━━ Input data ━━
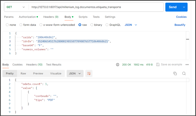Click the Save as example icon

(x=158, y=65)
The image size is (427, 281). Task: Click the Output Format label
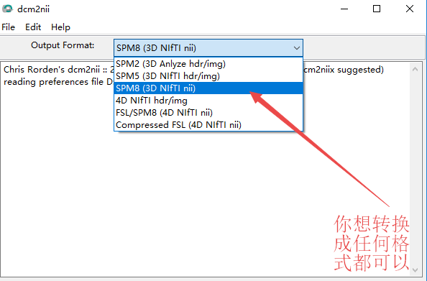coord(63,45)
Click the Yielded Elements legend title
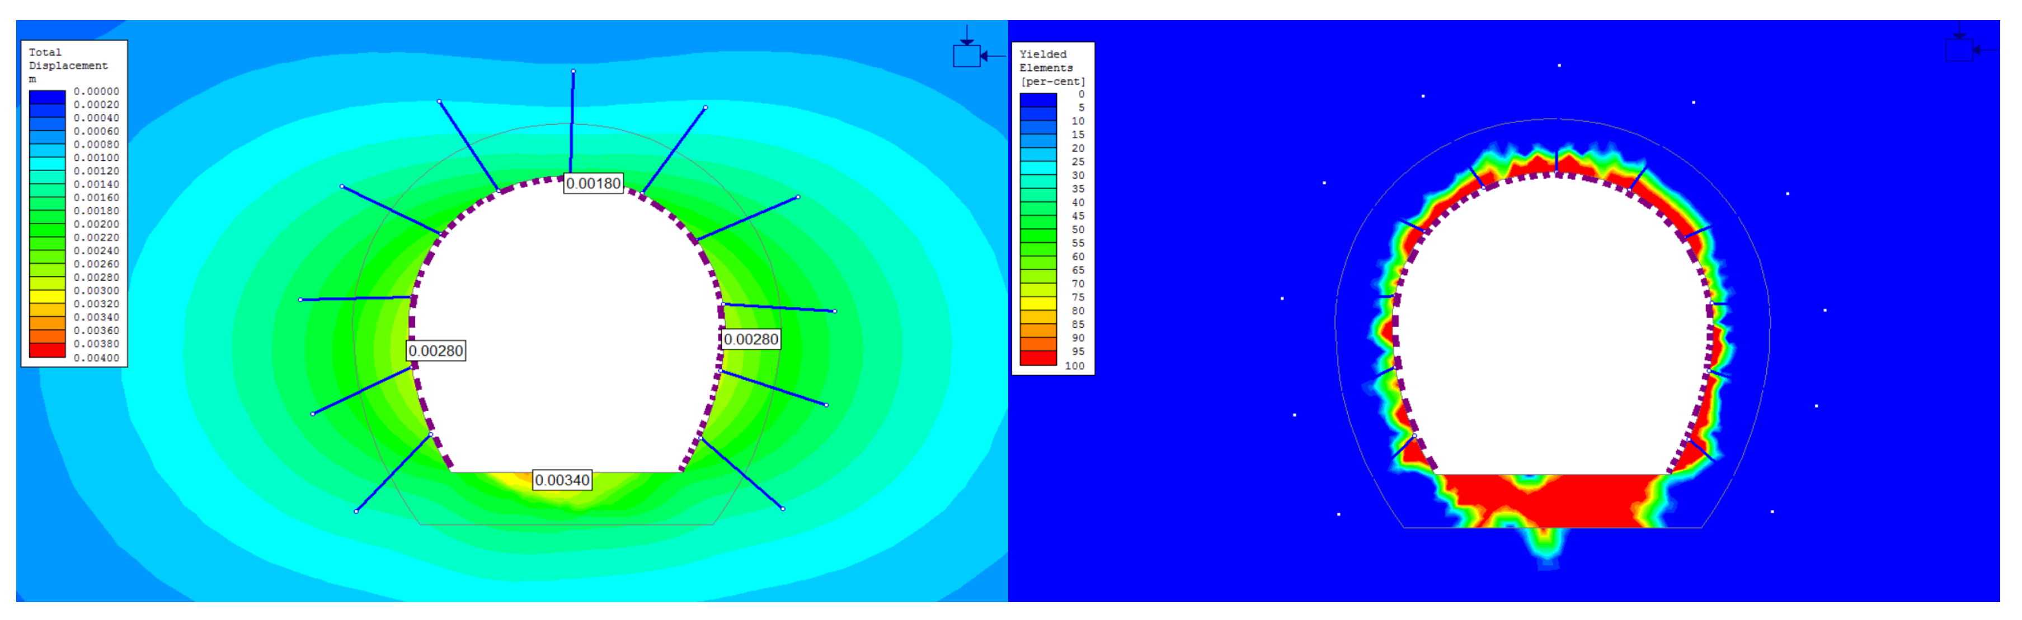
━━━
━━ Input data ━━
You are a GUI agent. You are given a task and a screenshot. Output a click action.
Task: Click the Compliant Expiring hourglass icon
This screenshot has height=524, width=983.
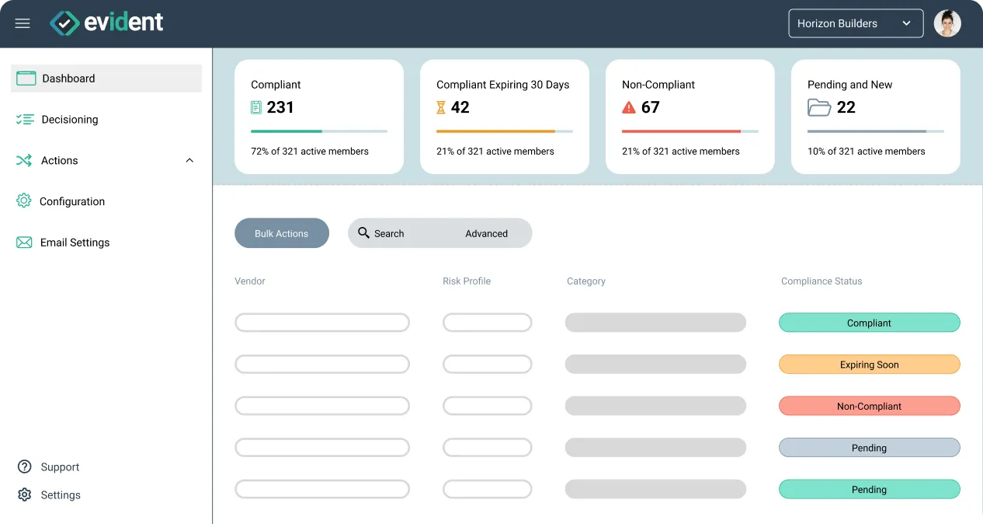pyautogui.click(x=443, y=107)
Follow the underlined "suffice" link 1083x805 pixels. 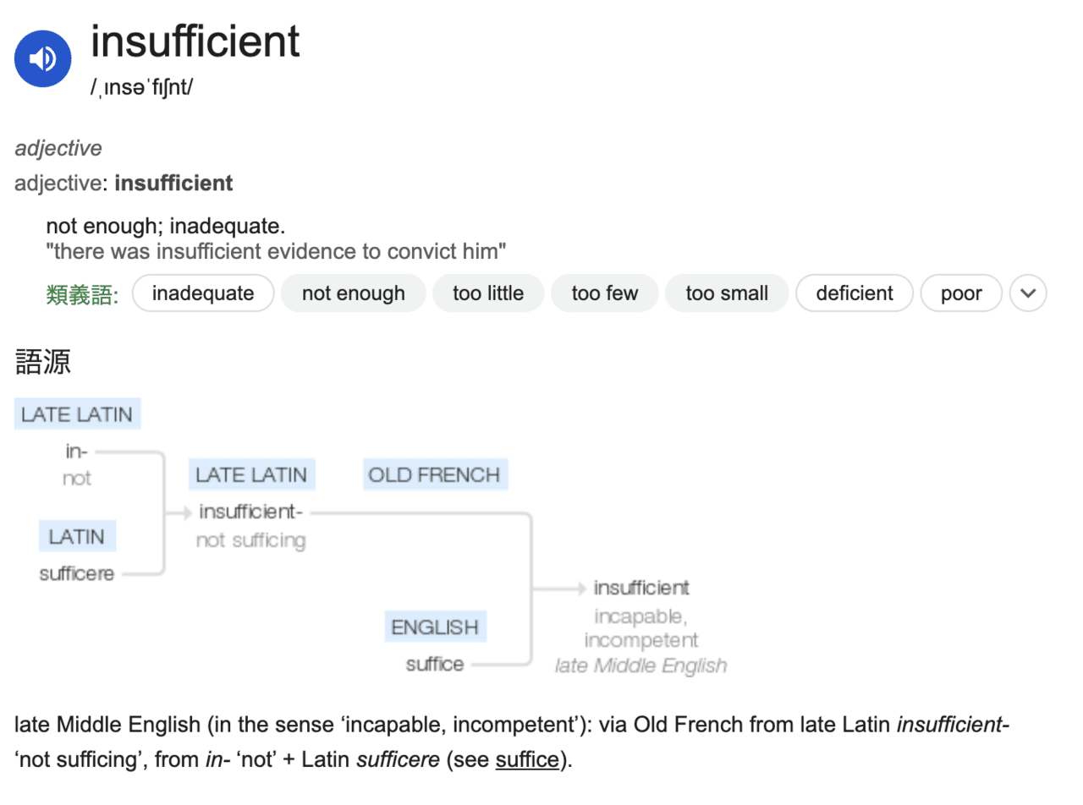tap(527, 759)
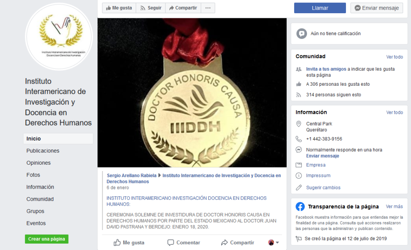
━━━
■ **Task statement**
Transcribe, word for word, the stretch of lines in the data above from the one with "The image size" through the one with "Click the Yielded Elements legend title"; omit all pictures.

■ **Response below**
The image size is (427, 281). Task: Click the Output Format label
coord(63,45)
Click the Yielded Elements legend title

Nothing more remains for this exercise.